Trash
Introduction

Edvard Radzinsky’s recent biography of Josef Stalin recounts how, in November 1917, the dictator strode into his richly furnished Kremlin offices for the first time and, spying an antique mirror leaning against the wall, cried, “Why all this upper-class luxury?” With one well-aimed kick of his black boot Stalin, who would later discard so many people in the Gulags, smashed his own reflection to pieces.

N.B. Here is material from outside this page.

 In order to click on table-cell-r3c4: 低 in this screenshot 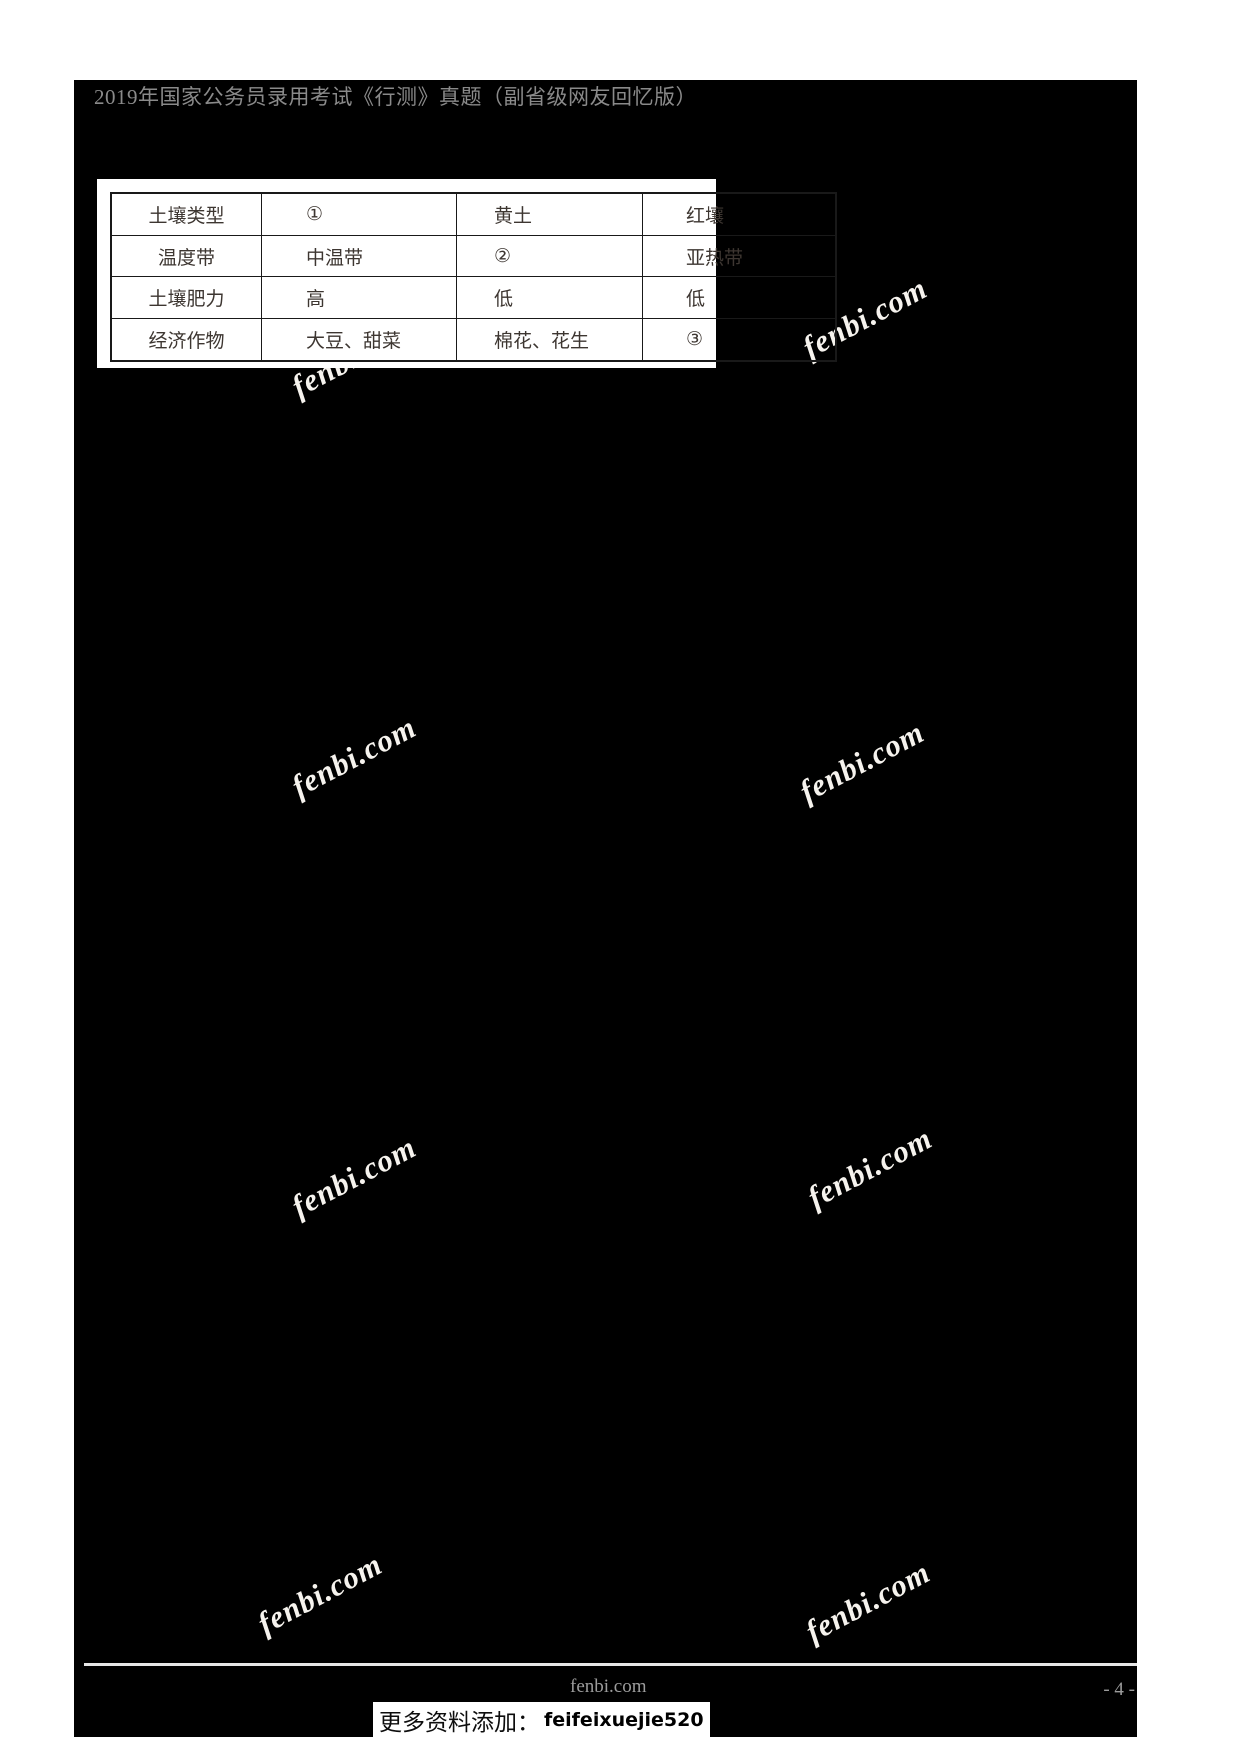, I will do `click(740, 298)`.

With every action, people make trash. Casually, as a matter of course, we throw things away. The concept of trash is the Midas touch inverted, and its malleability allows it to convert any thing or any one into garbage. People themselves—as testimony from the mothers of abducted and murdered girls in Juarez, Mexico, shows—can be made into trash. Lisa Rochon witnesses the human-to-trash shift at work on the streets of Toronto and asks: “When did our senses grow numb, overwhelmed by the parade of pain that moves constantly through the public realm?”

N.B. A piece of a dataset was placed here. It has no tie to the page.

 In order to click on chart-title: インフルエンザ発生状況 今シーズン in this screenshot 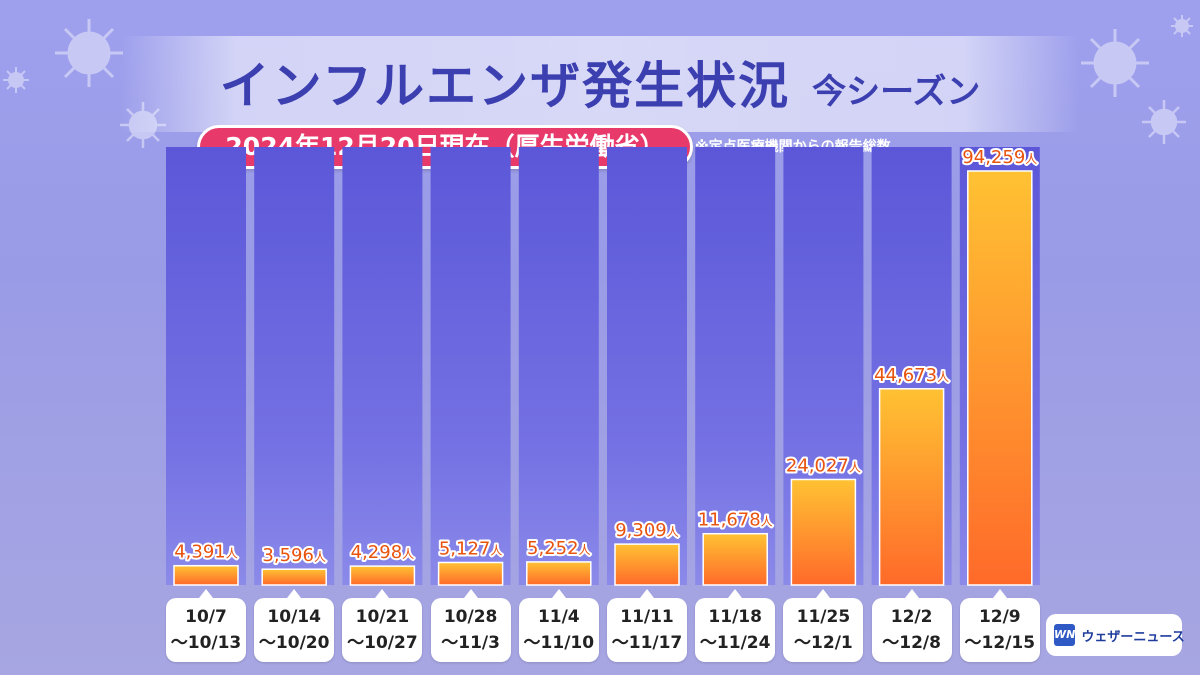, I will do `click(600, 82)`.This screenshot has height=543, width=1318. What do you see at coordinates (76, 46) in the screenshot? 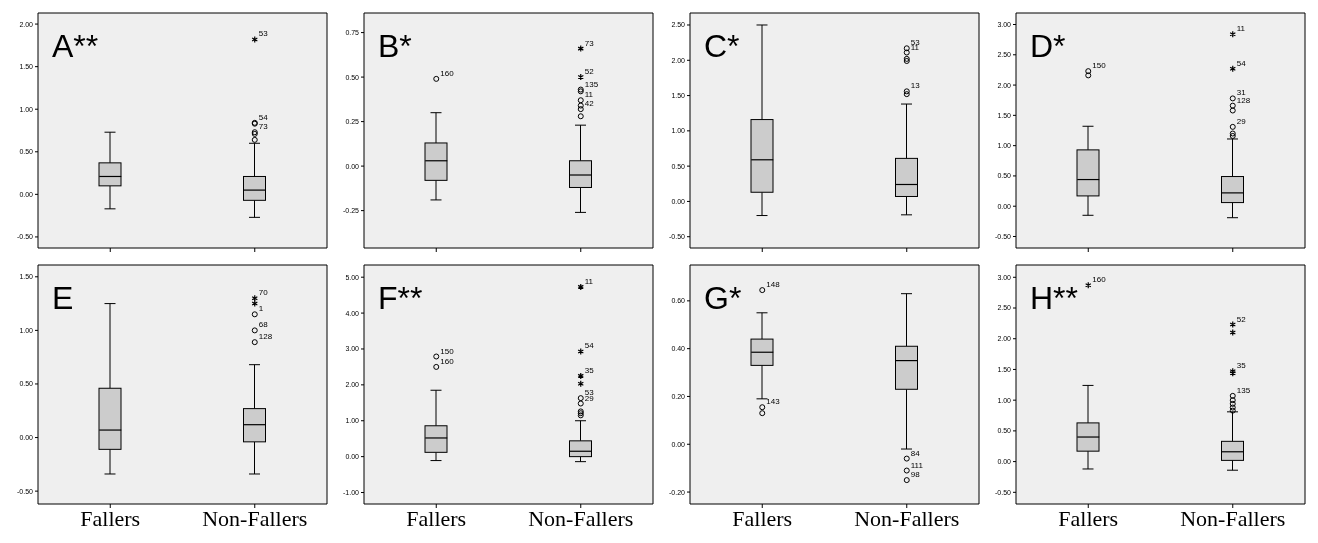
I see `text: A**` at bounding box center [76, 46].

The ethical plea of trash is no less painful when it comes from objects–when we tune in to what Gay Hawkins calls “the strange experience of feeling sympathy for rubbish.” Looking at Bill Keaggy’s sad, charismatic chairs or Susan Coolen’s found paper airplanes calls up our nostalgic connection to trashed things on their way to oblivion. “Everything falls back to coldness,” says Wallace Stevens in “The Reader.” Everything loses its lifeline to active economies and function. One response to this entropic pull of desuetude and deterioration, argues Barry Allen, is to design things that resist it: “The best trash is trash we are prepared to care for.” His program for “morally sensitive” product design would minimize obsolescence and defer the trip to the dump.
One look at the dump—Pierre Bélanger’s clinical dissection of a modern landfill site or Jennifer Gabrys’s portrait of the toxic trail left by our digital technologies—demonstrates how effectively trash endures. It gets caught deep in geological structures, and there is more plastic than plankton swirling in the north Pacific Ocean. Everywhere trash is reproduced by the millions of tons and added to the mix. It extends into the future, beyond us. Or as Priscila Uppal writes, quoting her uncle, a sanitation engineer in Brasilia, “We’ll be lucky / if anyone remembers us / as well as the earth / remembers our garbage.”

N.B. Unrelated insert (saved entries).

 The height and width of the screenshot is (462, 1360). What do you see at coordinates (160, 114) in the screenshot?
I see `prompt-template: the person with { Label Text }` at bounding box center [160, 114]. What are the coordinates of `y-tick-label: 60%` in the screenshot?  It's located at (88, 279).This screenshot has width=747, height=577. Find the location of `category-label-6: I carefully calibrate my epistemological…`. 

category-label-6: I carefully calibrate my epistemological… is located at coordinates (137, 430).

We are embedded in our trash—there is no easy way to leap beyond it and build a utopia without garbage, to address the con-tradiction between the world’s limited resources and our seemingly unlimited ability to manufacture trash. Its production is rooted in survival, represented in every culture, and magnified by economic success. To purge the earth of garbage would be to destroy our own reflection.